Sweat testing is sometimes used by the criminal justice system to monitor parolees and prisoners.  Research has determined that residues of a number of drugs can be detected in human sweat, including alcohol, amphetamine, cocaine, heroin, morphine, methadone, methamphetamine, and phencyclidine (PCP).  The process involves wearing a sweat patch, which can be similar to a common band-aid, to collect sweat from participants. The patch, which collects accumulating sweat on an absorbent cellulose pad, is typically designed to be worn for several days, though patches for shorter periods have been developed.  To prevent tampering to conceal drug use, the patch is specially designed so that once removed, it cannot be reattached to the skin.  The accumulated sweat residue in the patch is assayed by gas chromatography-mass spectrometry, a precise analytical process for separating and identifying chemical compounds.  Sweat testing has an advantage in that it is less invasive than urine or blood testing.[3,5,6]
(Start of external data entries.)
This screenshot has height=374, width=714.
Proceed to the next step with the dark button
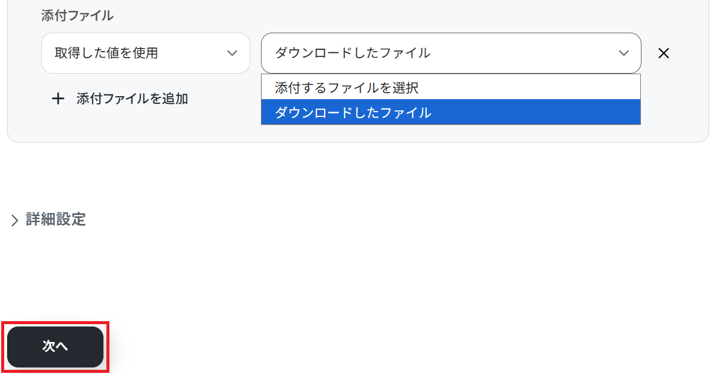coord(55,347)
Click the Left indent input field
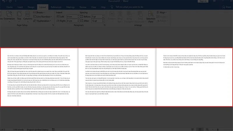This screenshot has height=131, width=233. (72, 17)
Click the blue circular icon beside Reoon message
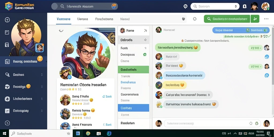 pyautogui.click(x=267, y=57)
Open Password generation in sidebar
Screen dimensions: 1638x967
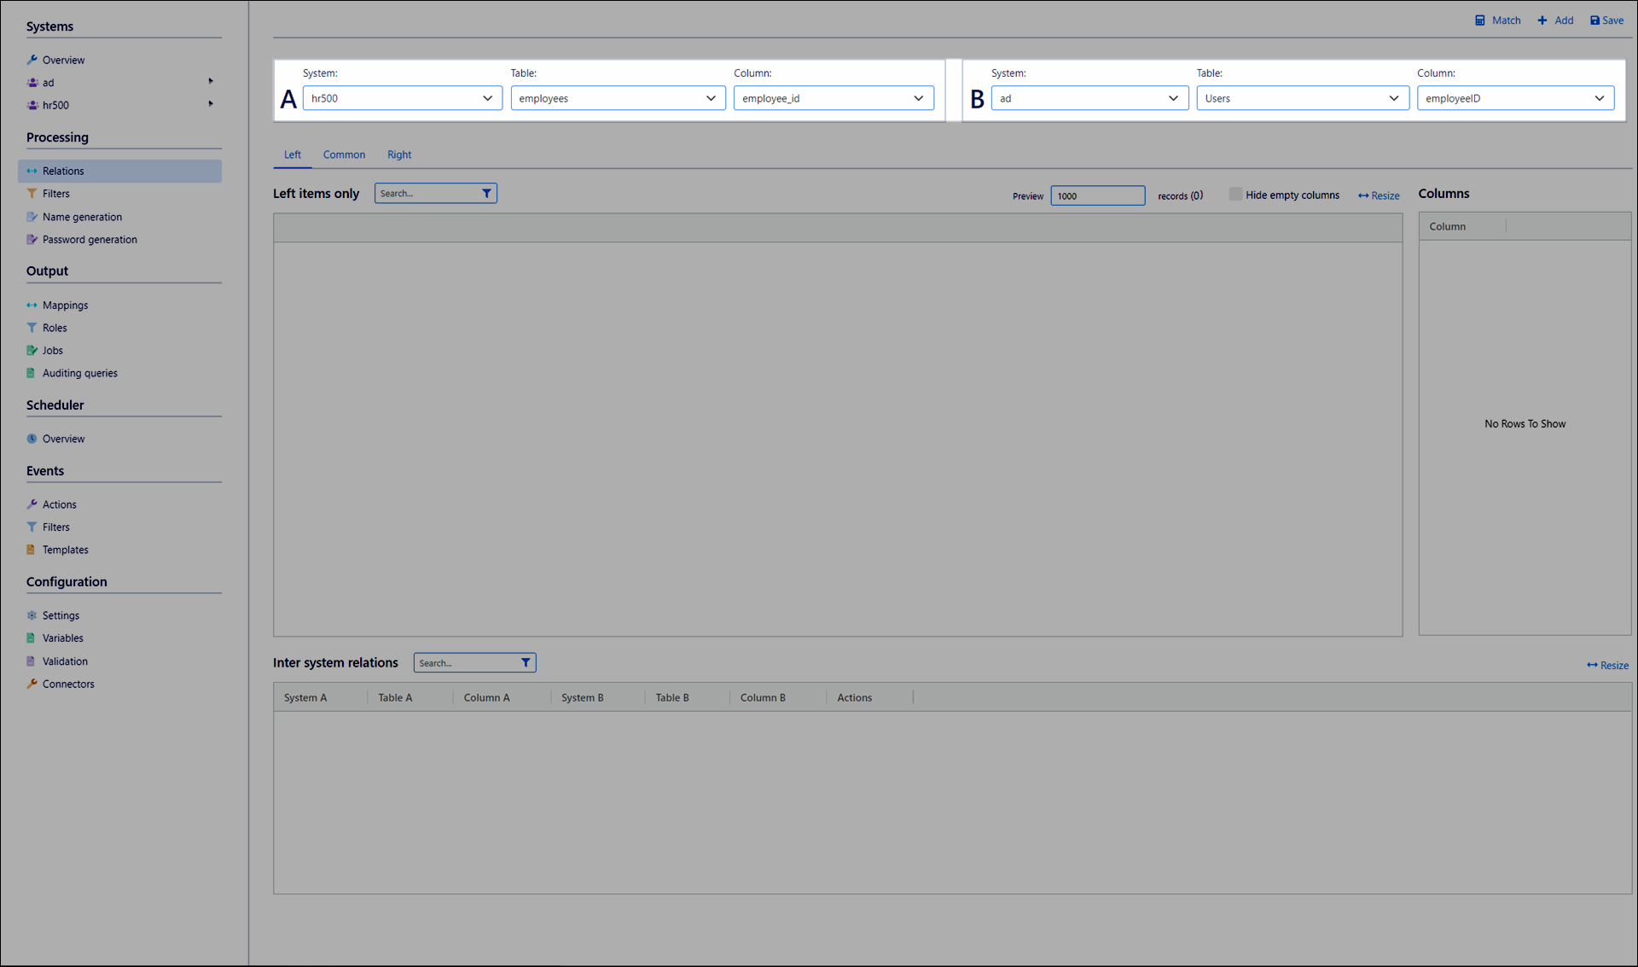pyautogui.click(x=90, y=240)
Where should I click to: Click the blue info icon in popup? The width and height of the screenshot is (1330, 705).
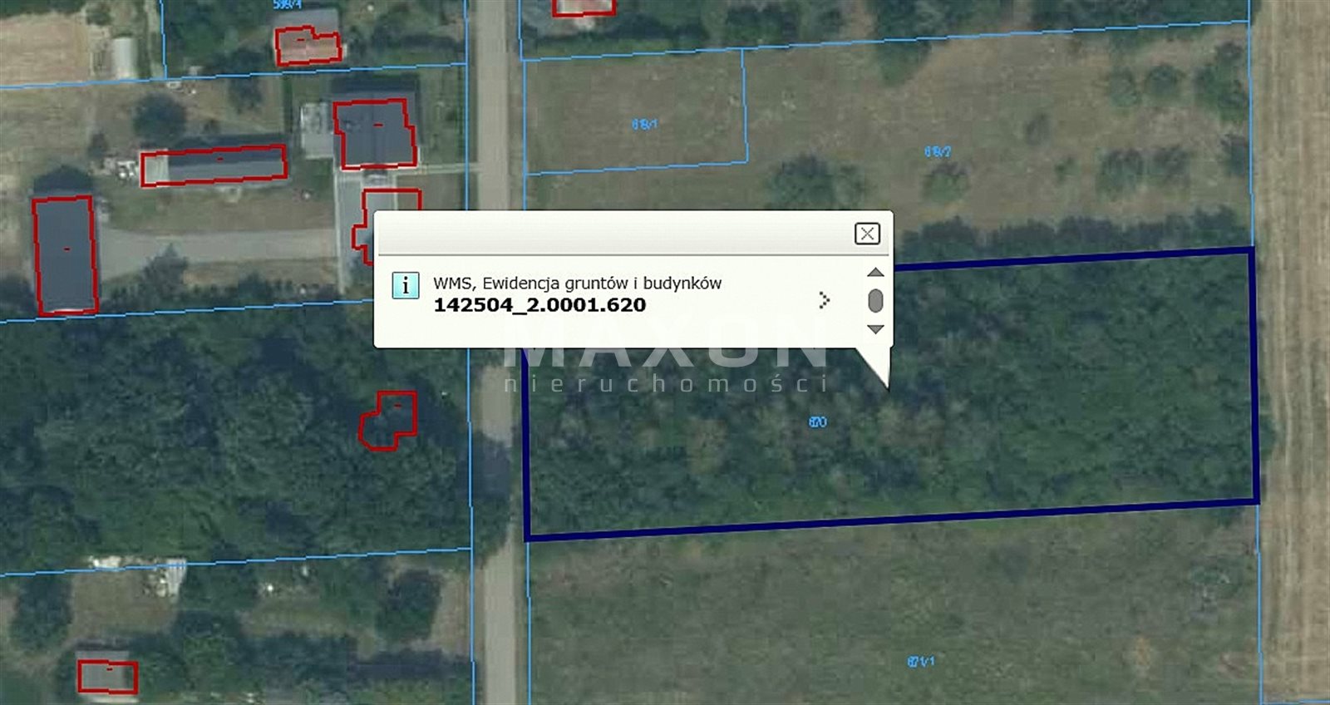point(405,285)
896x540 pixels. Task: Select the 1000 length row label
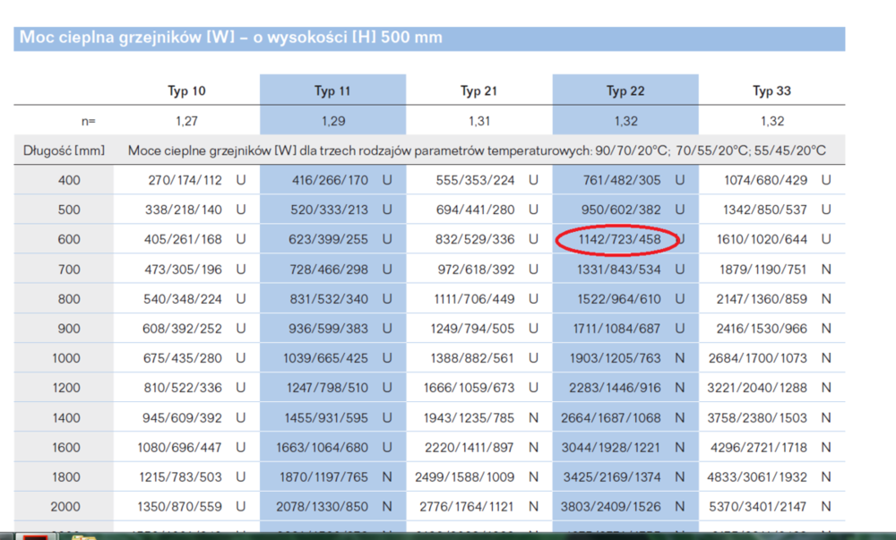pos(64,358)
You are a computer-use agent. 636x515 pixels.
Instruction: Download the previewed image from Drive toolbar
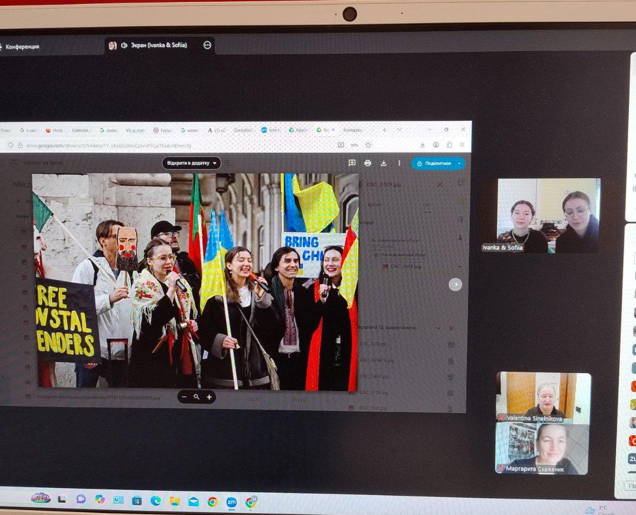point(384,163)
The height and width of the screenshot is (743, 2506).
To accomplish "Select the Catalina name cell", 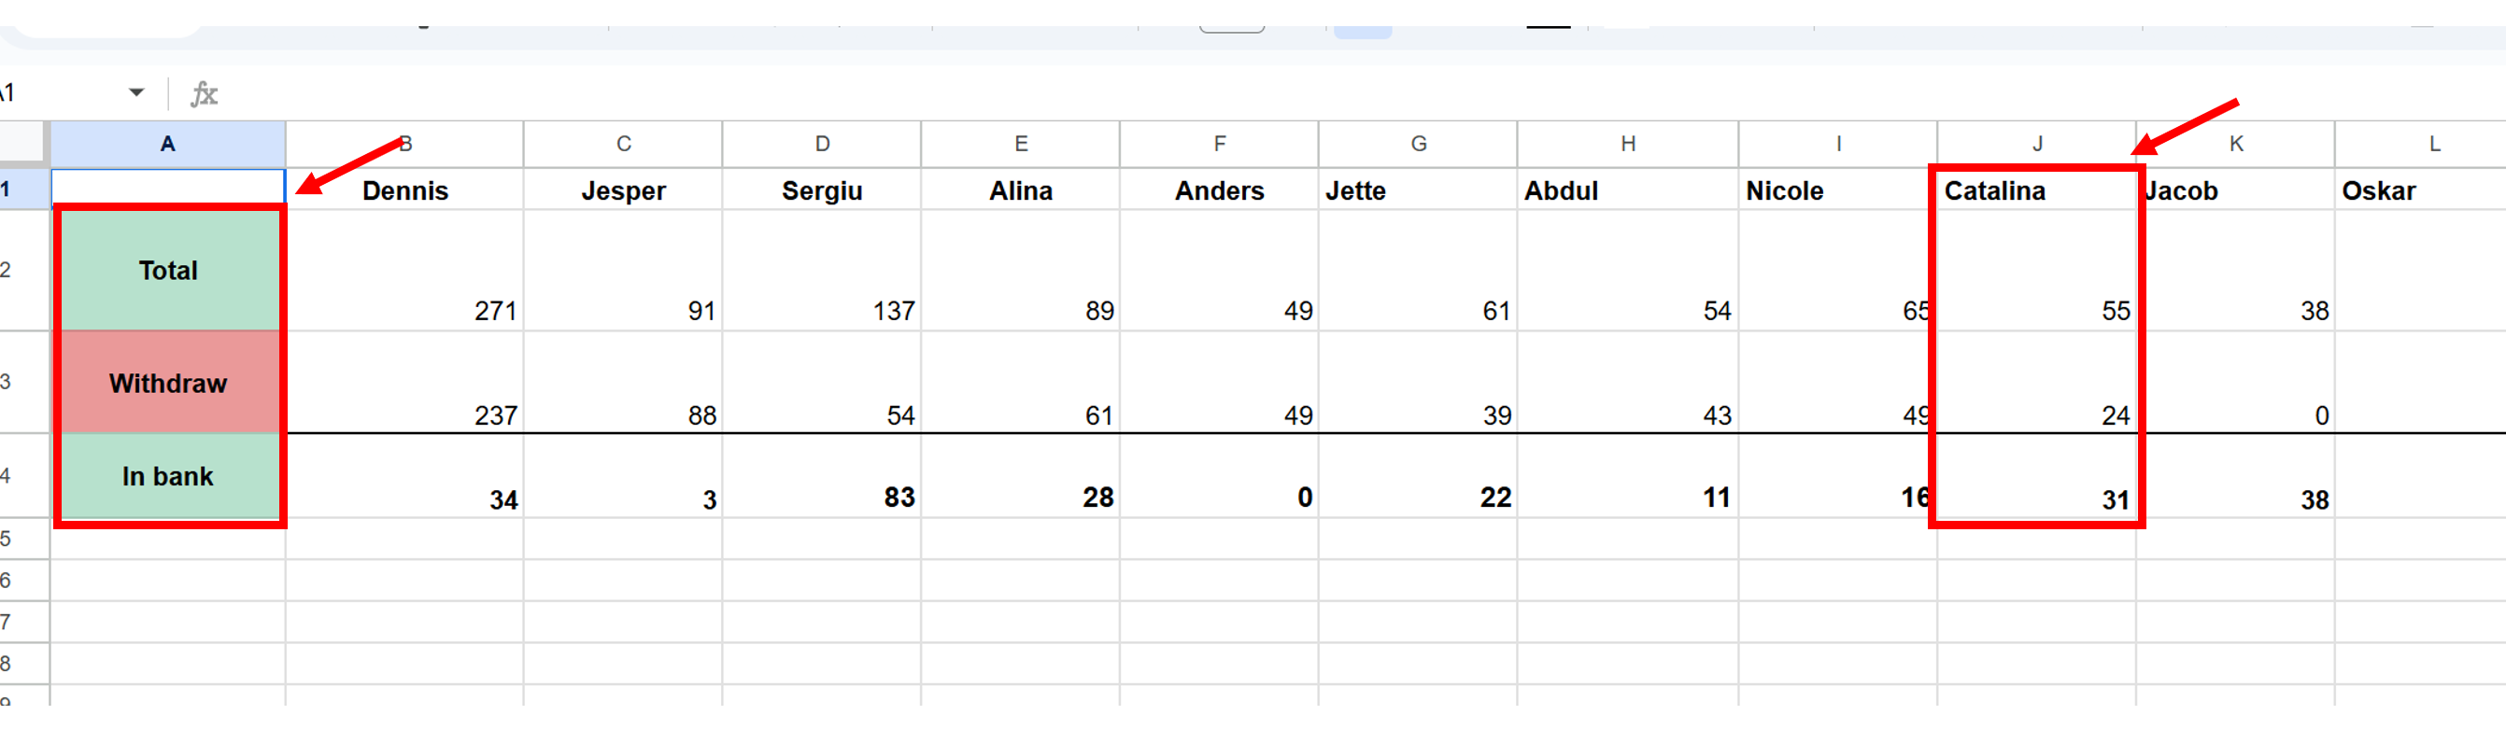I will pos(2035,191).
Oral fluid (saliva) testing is conducted by rubbing a swab inside of the cheek, placing it in a sealed container, and then submitting it for testing.  Saliva will show amphetamines, barbiturates, cocaine, marijuana, opiates, and PCP.  Oral fluid testing is more efficient than urine at detecting recent use but is less effective after three days.  Advantages include the ease of collection and the difficulty of adulteration or substitution.  This form of testing appears to be growing increasingly popular.[3,7]

 

References

  • (1) Phinney KW, Sander LC. Liquid chromatographic method for the determination of enantiomeric composition of amphetamine and methamphetamine in hair samples. Analytical and Bioanalytical Chemistry 2004 Jan 1;378(1):144-9.
  • (2) Mieczkowski T, Lersch KM. Drug-testing police officers and police recruits: The outcome of urinalysis and hair analysis compared. Policing: An International Journal of Police Strategies & Management 2002 Mar 1;25(3):581-601.
  • (3) Gahlinger P. Illegal Drugs. A Complete Guide to Their History, Chemistry, Use, and Abuse. London: Penguin Books Ltd.; 2004.
  • (4) Han E, Wonkyung Y, Jaesin L, Yonghoon P, Eunmi K, Miae L, et al. Correlation of methamphetamine results and concentrations between head, axillary, and pubic hair. Forensic Science International 2005 Jan 6;147(1):21-4.
  • (5) Huestis MA, Oyler JM, Cone EJ, Wstadik AT, Schoendorfer D, Joseph RE. Sweat testing for cocaine, codeine and metabolites by gas chromatography-mass spectrometry. Journal of Chromatography B: Biomedical Sciences and Applications 1999 Oct 15;733(1):247-64.
  • (6) Cone EJ, Hillsgrove MJ, Jenkins AJ, Keenan RM, Darwin WD. Sweat testing for heroin, cocaine, and metabolites. Journal of Analytical Toxicology 1994;18:298-305.
  • (7) Wilson L, Jehanli A, Hand C, Cooper G, Smith R. Evaluation of a Rapid Oral Fluid Point-of-Care Test for MDMA. Journal of Analytical Toxicology 2007 Mar;31:98-104.